Task description: Leaving out all pictures, restate word for word the lines from the one with "This screenshot has height=505, width=898." through the last line of the entries.

Screenshot grounding data:
____________________

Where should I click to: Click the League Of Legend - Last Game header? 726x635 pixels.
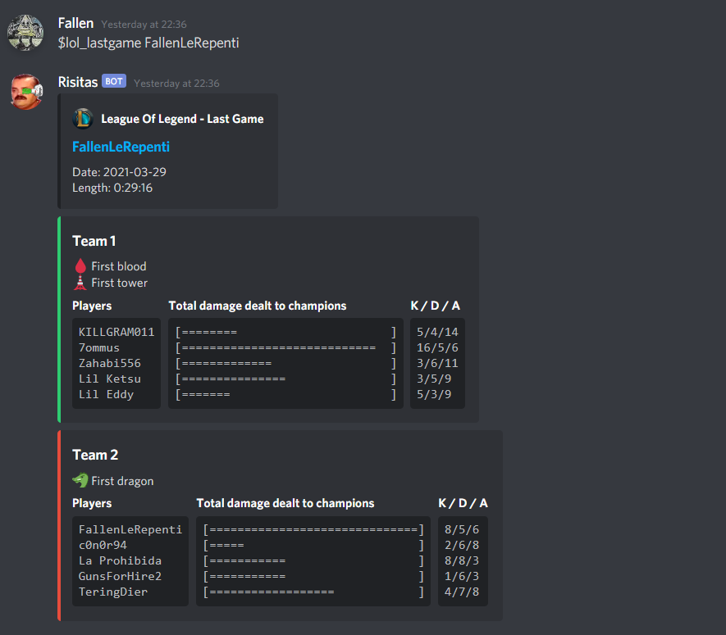click(182, 119)
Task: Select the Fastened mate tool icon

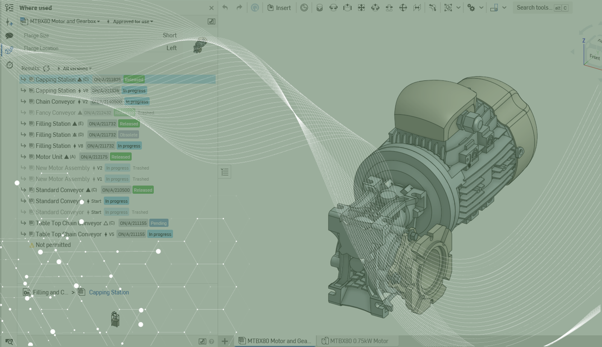Action: pos(319,8)
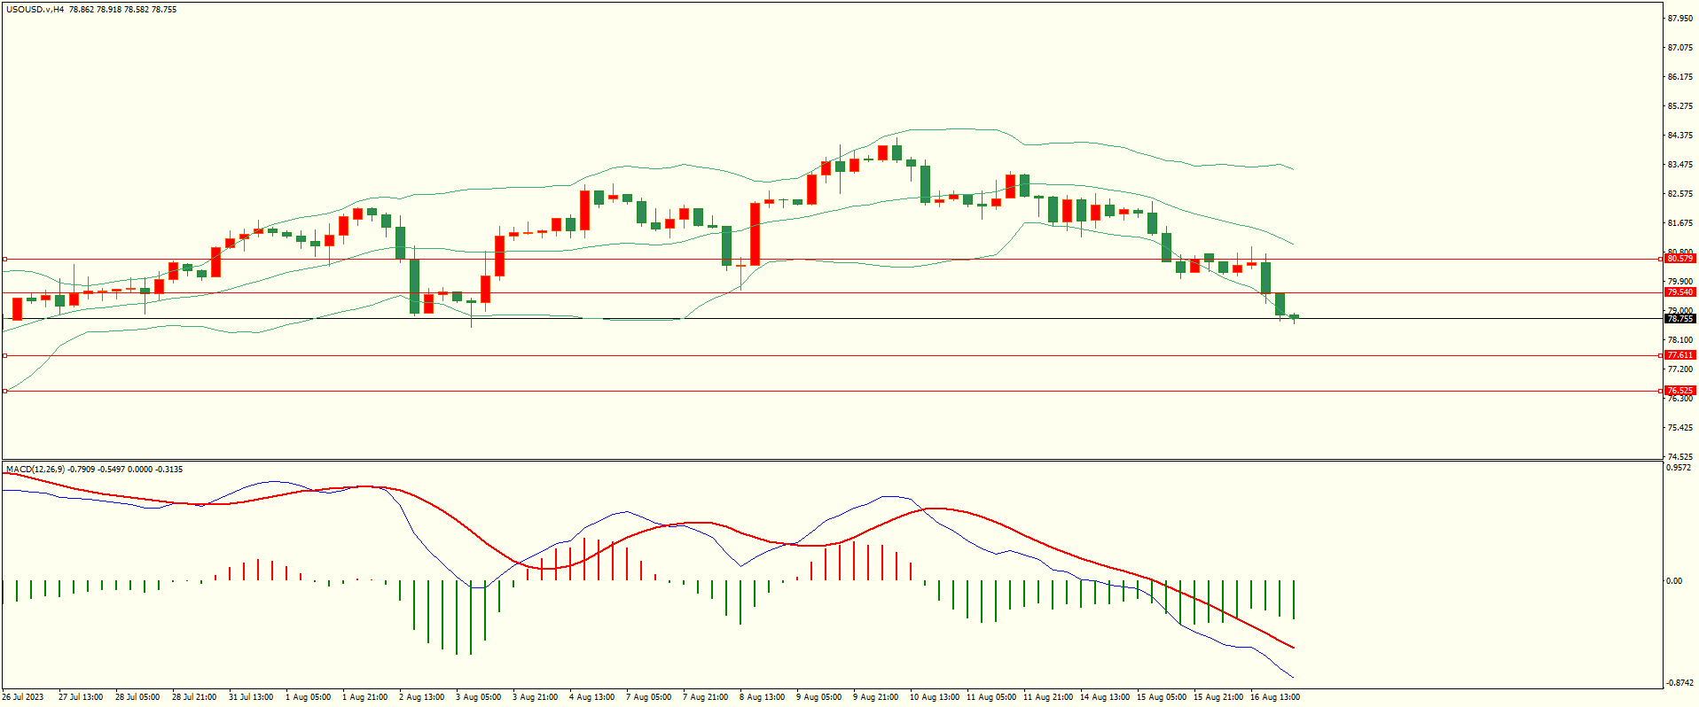This screenshot has width=1699, height=707.
Task: Click the 16 Aug 13:00 time label
Action: (1274, 697)
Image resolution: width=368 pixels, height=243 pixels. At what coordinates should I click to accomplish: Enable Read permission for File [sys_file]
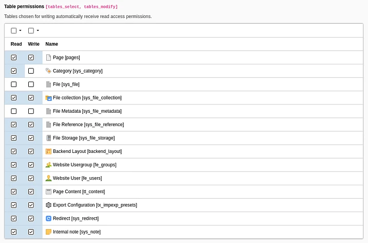tap(14, 84)
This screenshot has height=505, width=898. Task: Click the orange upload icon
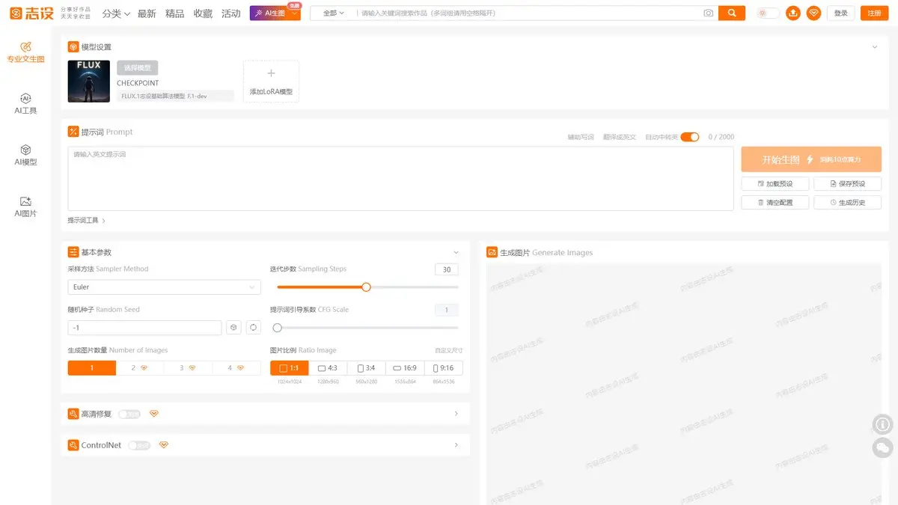point(793,13)
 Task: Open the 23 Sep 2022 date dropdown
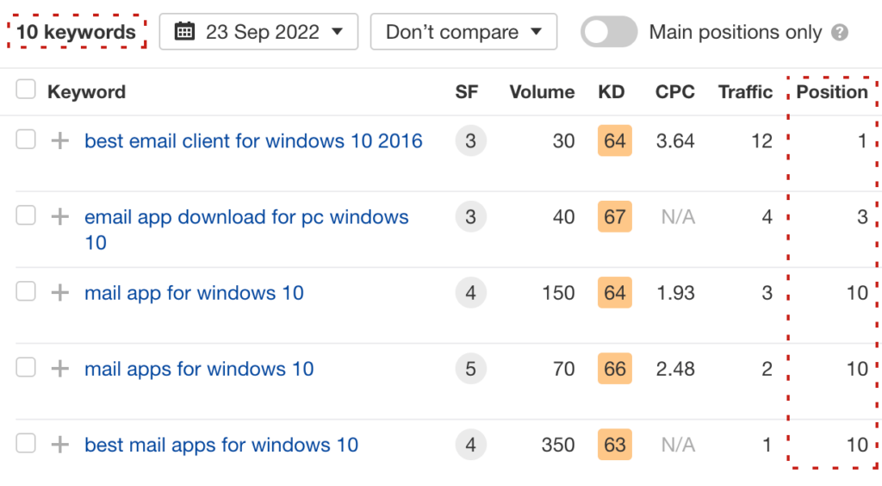[258, 32]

____________________

Output:
This screenshot has height=505, width=898. Task: Click the orange upload icon
point(793,13)
 Task: Open the 23 Sep 2022 date dropdown
[258, 32]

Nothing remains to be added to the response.